▸ RECORDS
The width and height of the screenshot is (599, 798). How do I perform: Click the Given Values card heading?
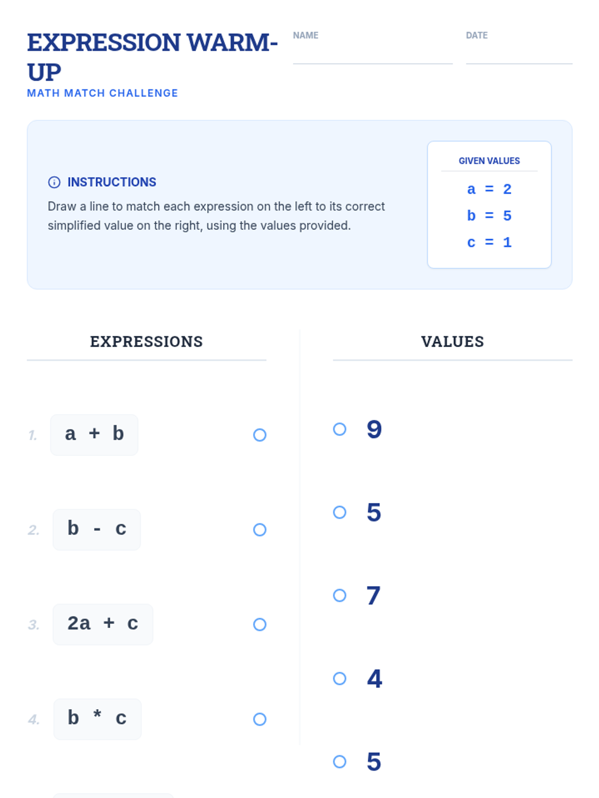pyautogui.click(x=489, y=161)
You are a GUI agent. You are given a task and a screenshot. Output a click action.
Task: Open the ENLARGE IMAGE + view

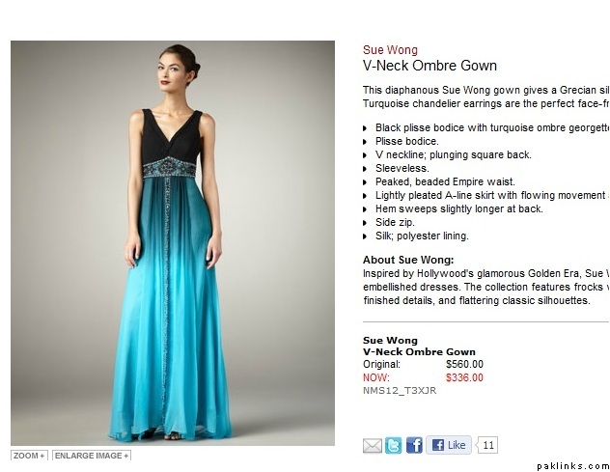pos(92,456)
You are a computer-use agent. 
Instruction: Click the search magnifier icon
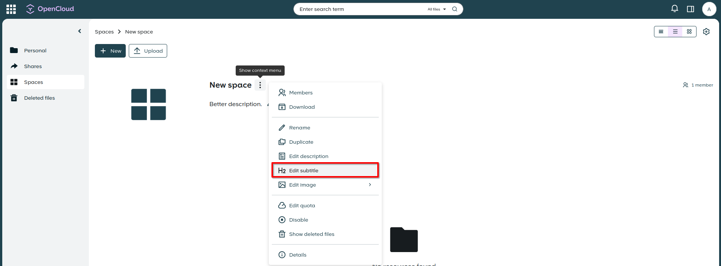[455, 9]
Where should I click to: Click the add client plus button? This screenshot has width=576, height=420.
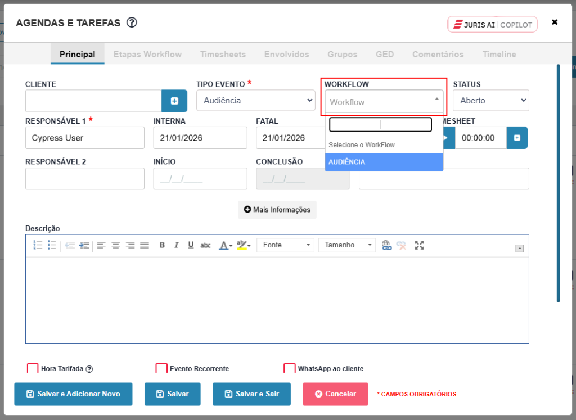click(x=174, y=101)
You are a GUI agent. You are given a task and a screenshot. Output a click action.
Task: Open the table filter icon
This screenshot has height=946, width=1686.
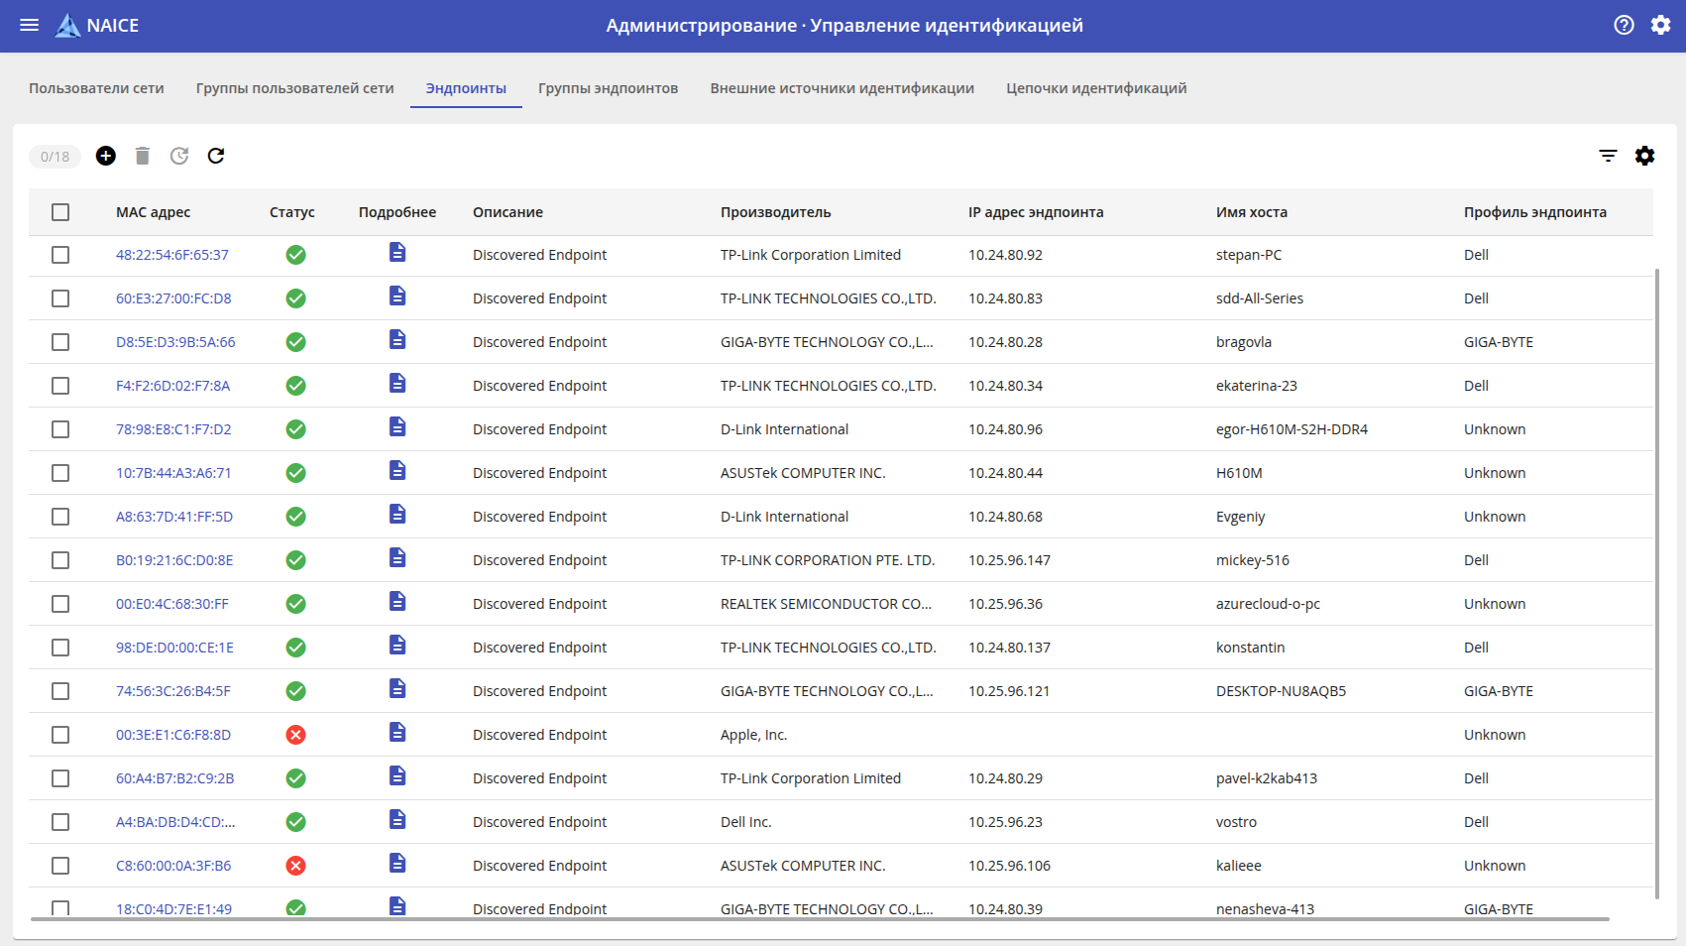(x=1608, y=156)
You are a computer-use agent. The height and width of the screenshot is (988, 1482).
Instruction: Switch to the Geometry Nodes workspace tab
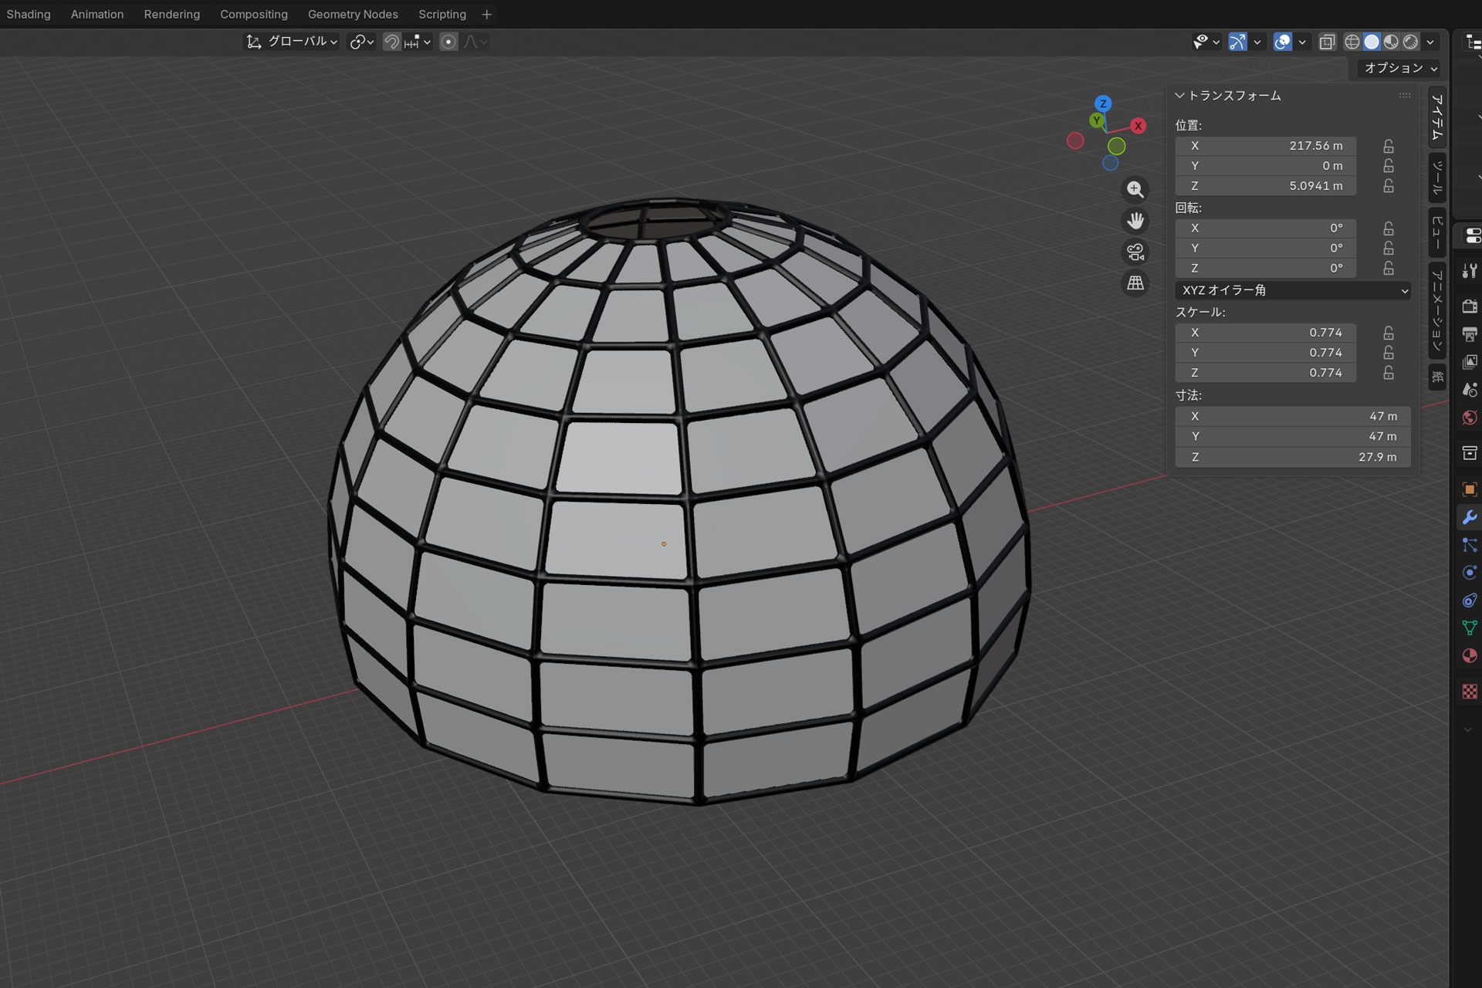pyautogui.click(x=353, y=14)
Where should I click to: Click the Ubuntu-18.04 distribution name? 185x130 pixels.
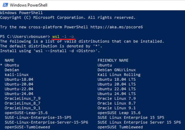[x=19, y=79]
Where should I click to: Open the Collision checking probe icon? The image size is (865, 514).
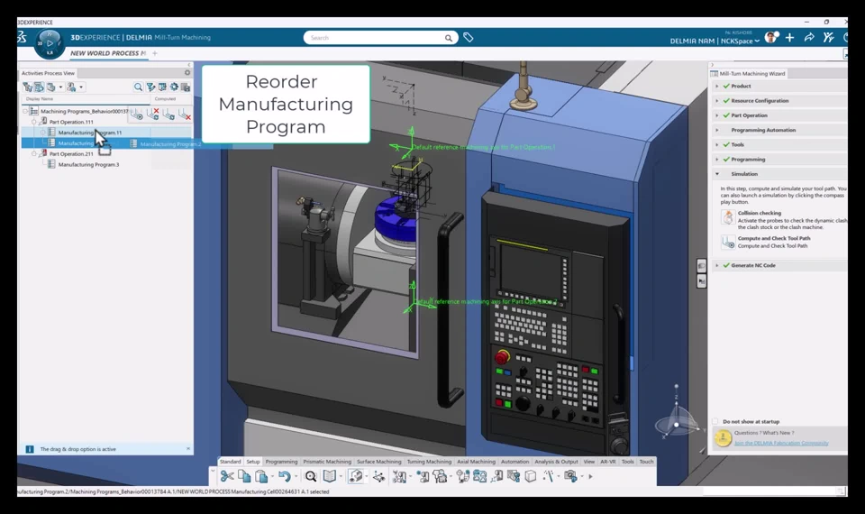point(728,217)
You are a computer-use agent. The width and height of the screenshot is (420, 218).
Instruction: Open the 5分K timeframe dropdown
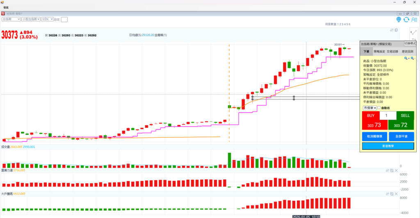(x=47, y=19)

▸ EXERCISE DIRECTIONS
How many lines above contain the word "height"? Reply with the number alone.

▸ TASK RESULT
5